Laura o convidou para virar-se então, estava de costas para o objeto de sua admiração.

Gustavo voltou-se devagar, apertando as longas pernas junto ao estrado de ferro e espantado, não sabia muito bem identificar o que via.

– Mas isto parece... Meu Deus, isto é um caixão – terminou a frase num salto, como se a presença do objeto lhe fizesse mal. Laura aproximou-se, sorrindo com doçura – não é lindo?

– Lindo? É terrível! O que faz isto aqui dentro?

Laura se volta em direção à porta, desiludida.

–Você é igual a eles, não entendeu nada.

Gustavo cambaleou um pouco e voltou a sentar-se na cama.

– Entender o que Laura, isto é um absurdo. Por acaso, você vai criar uma funerária na sua casa?

– Claro que não. É o meu caixão. Este vai me levar na minha última morada.

– É uma loucura. Como pode alguém pensar assim?

– Eu penso assim. E este bordado que você vê, este tecido lindo, com um doce bordado azul, é a minha mortalha. Eu quero que ela me cubra inteiramente e todos apreciem o meu trabalho, mesmo depois de morta.

Termina a frase jogando-o sobre a cama, quase batendo em Gustavo, que afasta ligeiramente o corpo. Ele acena a cabeça, abatido.

– Você está louca.

Laura não o ouve. Passeia pelo quarto, comentando sobre o seu próprio velório, como se antevisse todo o desenrolar dos acontecimentos de sua morte e em vista disso, tomaria as providências necessárias.
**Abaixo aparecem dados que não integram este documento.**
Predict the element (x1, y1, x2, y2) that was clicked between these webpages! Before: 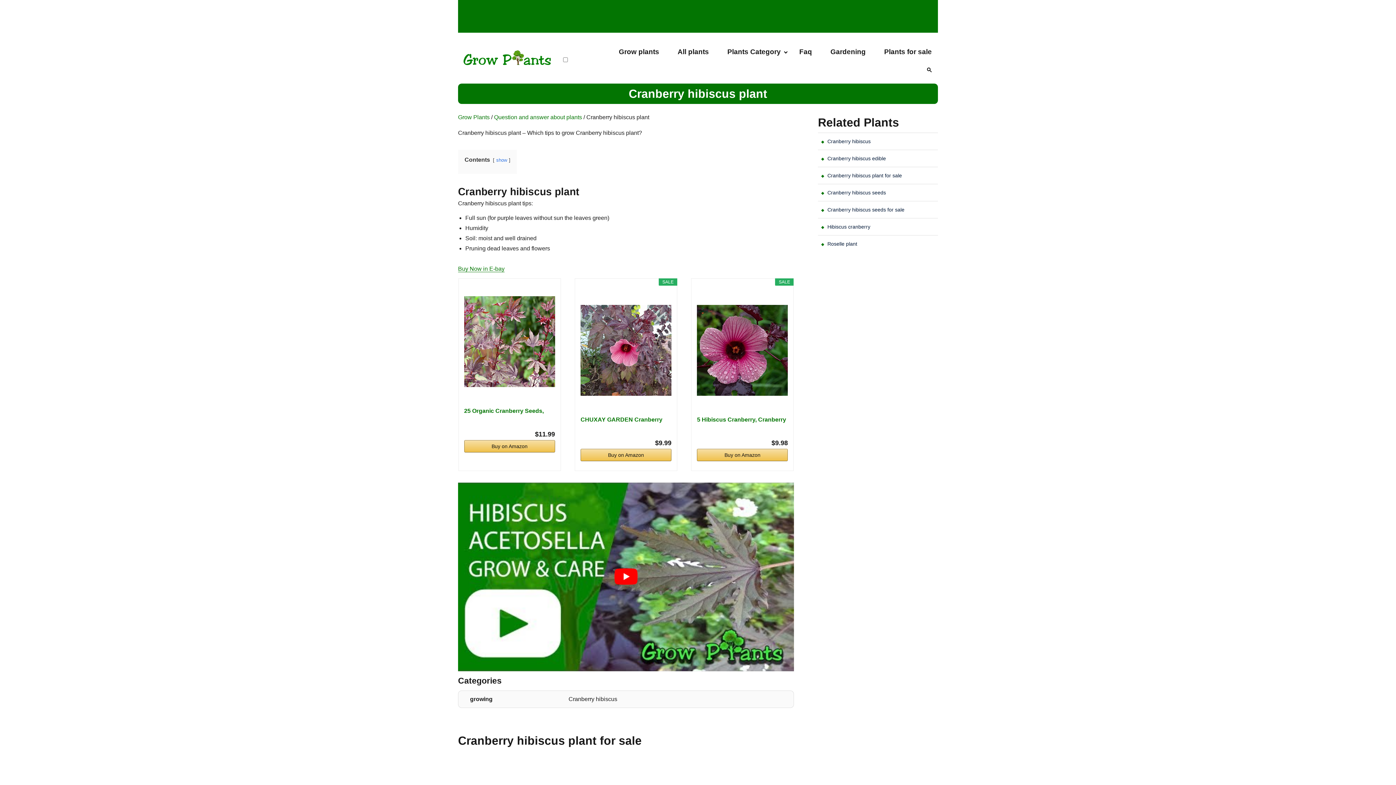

– Será lindo. Todos dirão, como ela tinha uma mão boa. Nem parece que ficava o dia todo naquela janela, espiando, cuidando da vida dos outros. Lúcia me deixará bem no meio da sala, próxima à janela, para que todos que passem por ali, me vejam vestida com a mortalha de bordado azul, com os desenhos que imaginei – fez uma pausa, preocupada com outra coisa – o meu cabelo deverá ter um corte perfeito que ressalte a paz do meu rosto. A pele deve estar bem maquiada, não quero aquele ar cadavérico, a boca meio aberta, à espera das moscas. Não, tenho de estar linda, de boca fechada, com uma aparência fresca, descansada. Quanto ao corpo, não interessa mostrar estas banhas para a comunidade, mas sim o resultado do meu trabalho, através da mortalha. Quero que fique acomodada até os pés, nada de flores, infestando o ambiente daquele cheiro fúnebre. Não, nada disso. Apenas a mortalha, com os desenhos que eu projetei, com o meu trabalho ali, vivo, mostrado a todos.
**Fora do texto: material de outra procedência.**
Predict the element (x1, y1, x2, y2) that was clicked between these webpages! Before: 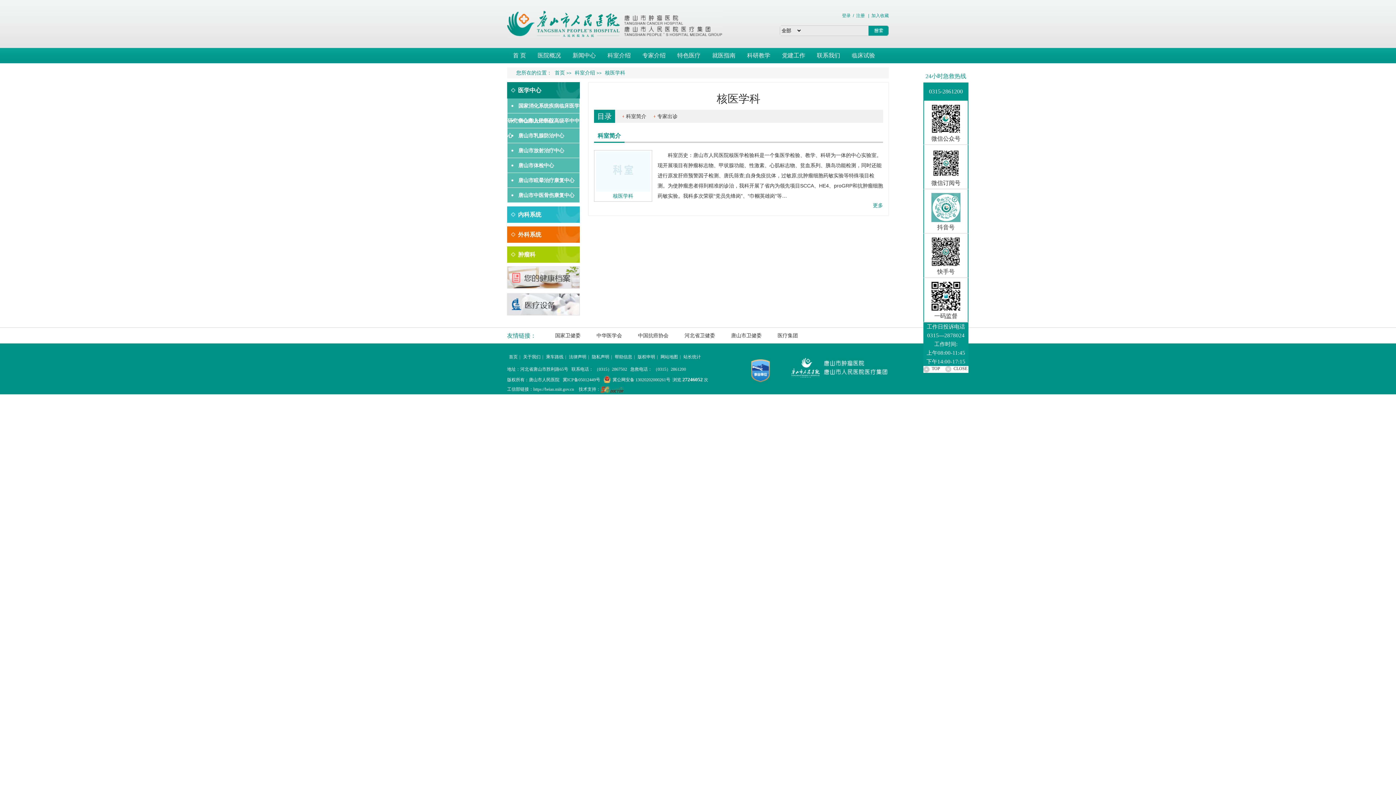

Gustavo quis afastar-se, sentia-se mal, com falta de ar, o licor não tinha lhe feito bem, mas não tinha forças suficientes para erguer-se. Uma frouxidão nas pernas, uma vontade de deitar-se naquela cama e dormir para sempre. Aquela sensação o assustava extremamente. Precisava com urgência achar uma maneira de sair deste local de malucos. Pediu à Laura que o ajudasse a levantar-se, mas ela não o ouvia.

– Por favor, Laura, me ajude. Não estou bem, estou tonto. Meus olhos não enxergam direito, tenho uma nuvem constante, como se nublasse tudo. Nem este seu maldito caixão estou enxergando.
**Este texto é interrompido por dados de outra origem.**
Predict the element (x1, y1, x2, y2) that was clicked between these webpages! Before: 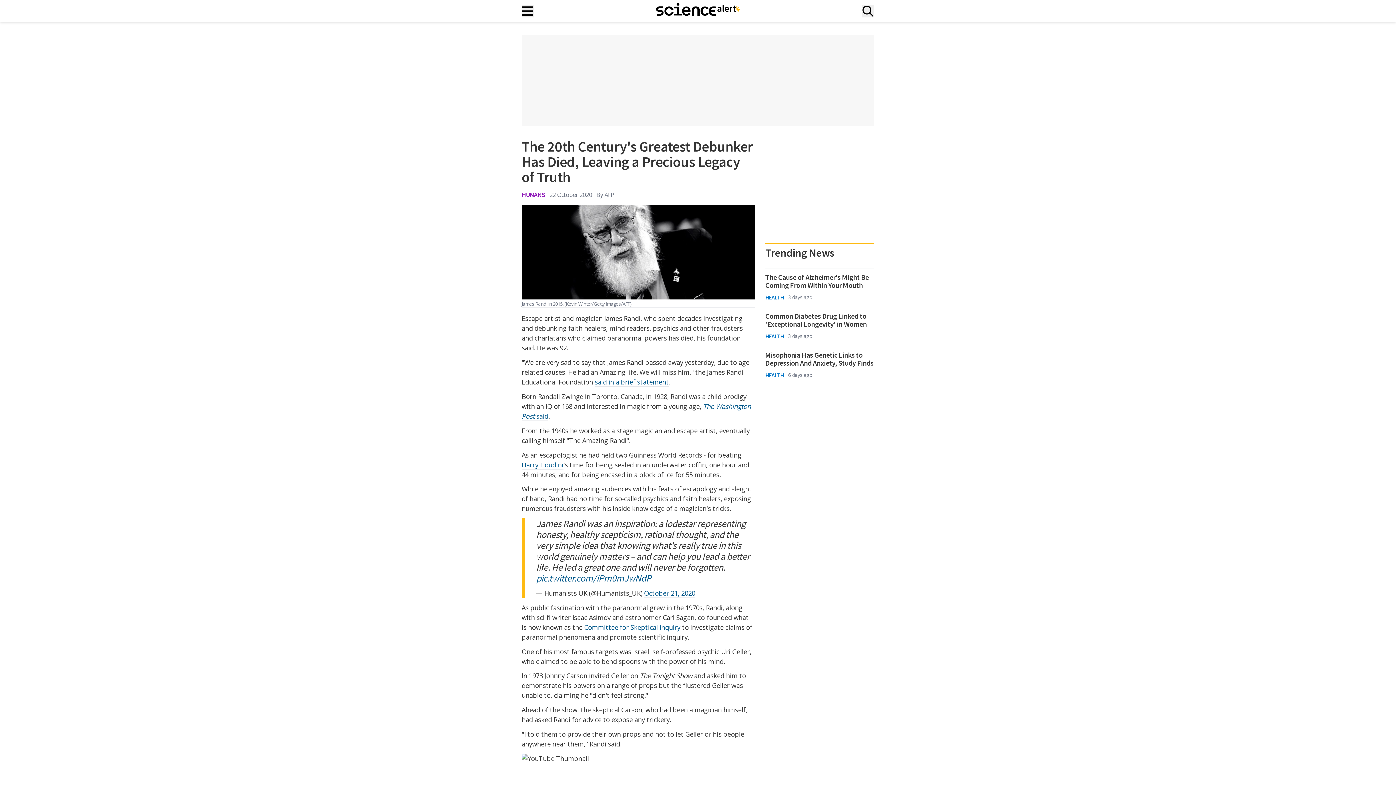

Laura o olha de uma maneira insana, não o reconhecendo. Está tão absorvida em seu mundo interior, que nada a faz voltar à realidade. Mas Gustavo insiste, cada vez mais apavorado, até que ela repentinamente, parece acordar do transe. Pergunta ríspida: – o que você quer?

– Quero sair daqui, não estou bem. Quero ar, este quarto está muito abafado.

– Não é o quarto – e responde adiantando-se rápida até a porta, fechando-a com a chave. – é você o problema. Você é que não está bem. E não é pra menos, bebeu demais!

Gustavo encosta-se nos travesseiros, falando com dificuldade.

– O que você está fazendo? Por que fechou a porta?

– Porque chegou a hora de eu mostrar-lhe os meus apetrechos de bordar, meu querido.

Dirige-se ao armário e pega uma caixa com agulhas, meadas de linhas em em todas as cores e tipos, desde os fios de algodão, até os mais industrializados, passando pelos fabricados em seda, além de tesouras, bastidores e dedais. Larga a caixa sobre a cama e começa a separar os objetos, um por um, obecendo a um ritual. Parece preparar o tecido para bordar. Primeiramente, os bastidores, a tesoura, os dedais e as meadas de linhas. Enquanto coloca-os em fila, pergunta-se a si mesma, pegando algumas meadas: – não sei qual ficaria melhor, a vermelha ou a preta. O que você acha? Com qual linha, eu começo a operação?

Gustavo move-se na cama, tentando afastar-se da caixa, que não sabe porque o incomoda, aumentando desconforto que o consome. Volta-se para ela, os olhos congestionados, em súplica. Mal consegue articular a pergunta: – por que me mostra isso?

– Porque você vai observar o meu trabalho, vai avaliar o meu talento. Eu sei urdir uma textura como ninguém, sei bordar como uma mestra, sei transformar um pano vagabundo, medíocre, num tecido nobre, belo e útil. É o seu caso, você não passa de um trapo vagabundo, mas eu posso transformá-lo.

– Você é maluca.

A voz de Laura torna-se dura, implacável.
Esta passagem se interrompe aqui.